#### [Task directions]
The records follow. Transcribe only the lines from the line containing "Show the full phone number" through the end, both ends included, and leave out the pictures.

..........

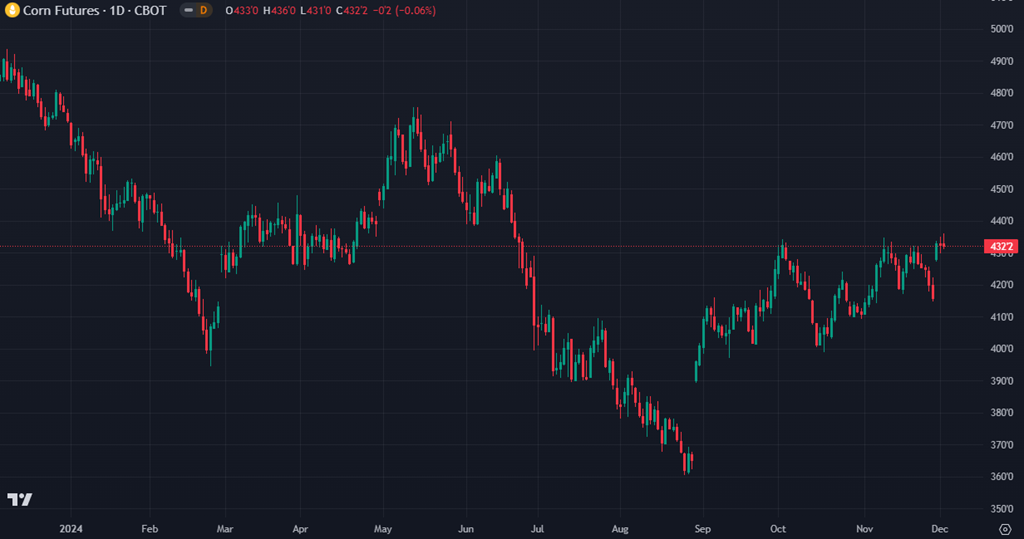1024x539 pixels.
Task: Click the Dec label on the time axis
Action: click(940, 528)
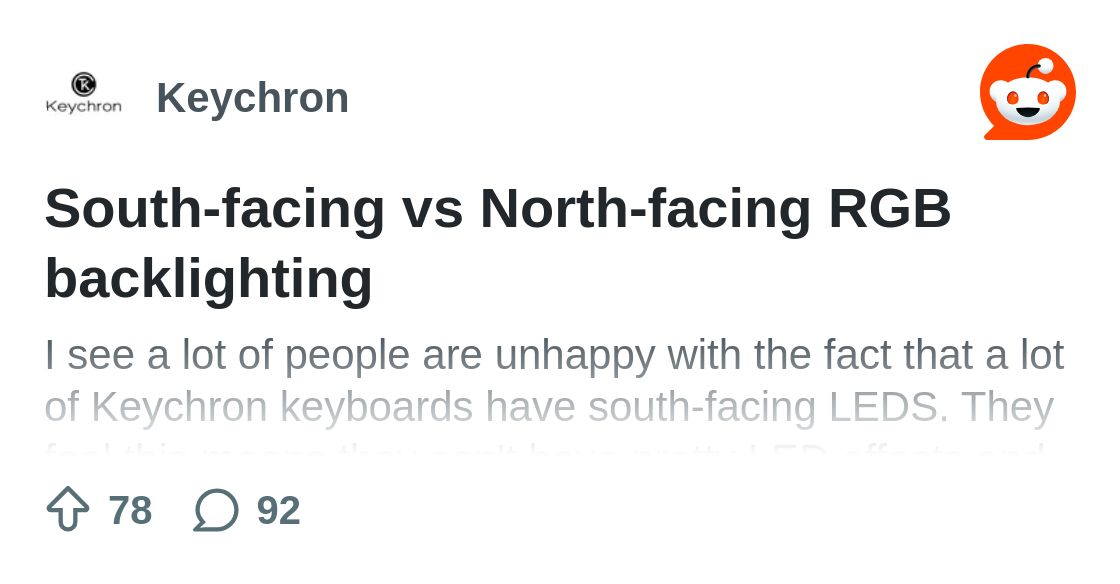The image size is (1120, 584).
Task: Click South-facing in the post title
Action: pyautogui.click(x=215, y=208)
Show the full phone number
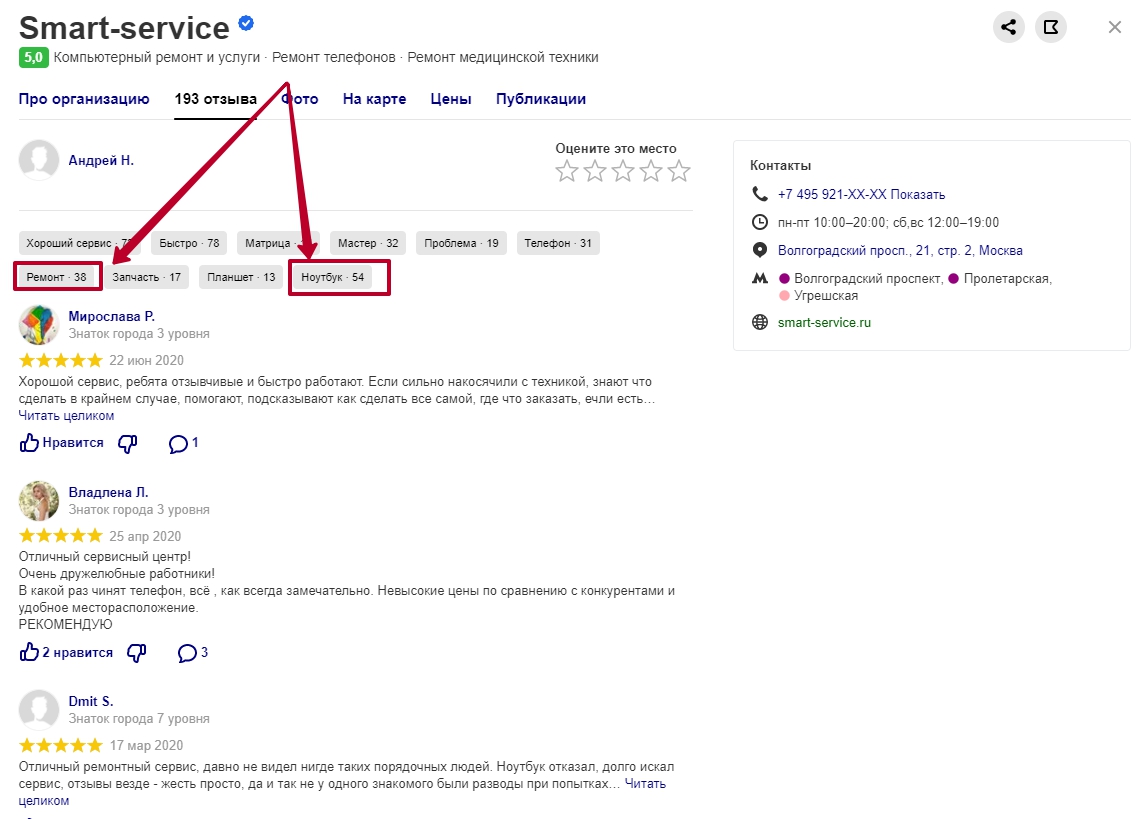1147x819 pixels. (x=917, y=195)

..........

#### [Worked solution]
Show the full phone number
1147x819 pixels. (x=917, y=195)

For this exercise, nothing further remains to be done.